Precursors (1996–2006)

Educational blocks (1996–2005) 
In 1996, Cartoon Network decided to create a Sunday morning block of preschool programs. The series featured Big Bag, a live-action/puppet television program made by the Children's Television Workshop (known for Sesame Street), Small World, a children's animated anthology show/variety show, and Cave Kids (a Hanna-Barbera-produced cartoon spin-off starring Pebbles and Bamm-Bamm).

Small World aired in several countries (except Japan, China, and Korea) and syndicated many of their respective shows. Cave Kids only ran from September to November of that year. However, Big Bag ran until 1998, while Small World ran until c. 2002 before HBO's deal with Sesame Workshop.

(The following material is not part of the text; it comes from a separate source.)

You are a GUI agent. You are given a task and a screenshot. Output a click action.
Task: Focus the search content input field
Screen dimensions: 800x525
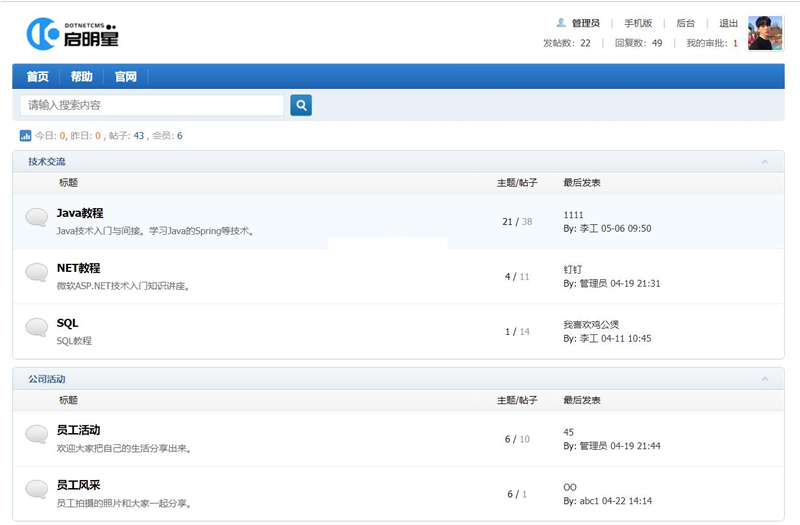click(152, 105)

In 1997 (just the year after the merger of Turner Broadcasting System with Time Warner), Warner Bros. Animation announced Baby Looney Tunes, an original preschool series inspired by a line of pre-existing merchandise and had finished production by January 2001 with its pilot aired on 3 June of that year. Once the pilot proved a success, work on Baby Looney Tunes resumed, and it premiered on the Kids' WB block 28 July 2001. However, the series officially ran on Cartoon Network from 2002 to 2005, while continuing its original run international until 16 October 2006.

Tiny TV (2003–2006) 

In 2003, Cartoon Network's Indian counterpart introduced Tiny TV, a weekday morning block of acquired preschool cartoons such as Bob the Builder, Kipper, Noddy, and Oswald. By 2006, it had expanded to Cartoon Network and Boomerang channels in Australia, Southeast Asia, and Latin America. Each block carried its own lineup of programs, with only a few shared between feeds. Tiny TV was discontinued internationally in 2007, but was temporarily revived on POGO (a sister channel to Cartoon Network India) in 2010.

Tickle-U (2005–2006) 
Tickle-U was Cartoon Network's first attempt at an official weekday-morning preschool programming block, premiering on August 22, 2005, and aired from 9 to 11 a.m. ET/PT. Programs on the line-up included acquired shows such as two Teletoon/Treehouse TV series, with one being a co-production (Harry and His Bucket Full of Dinosaurs and Gerald McBoing-Boing), and British shows (Gordon the Garden Gnome, Peppa Pig, Little Robots, and Yoko! Jakamoko! Toto!). Unlike their original counterparts, the British-acquired shows featured an American voice cast. The only original series was Firehouse Tales, produced by Warner Bros. Animation.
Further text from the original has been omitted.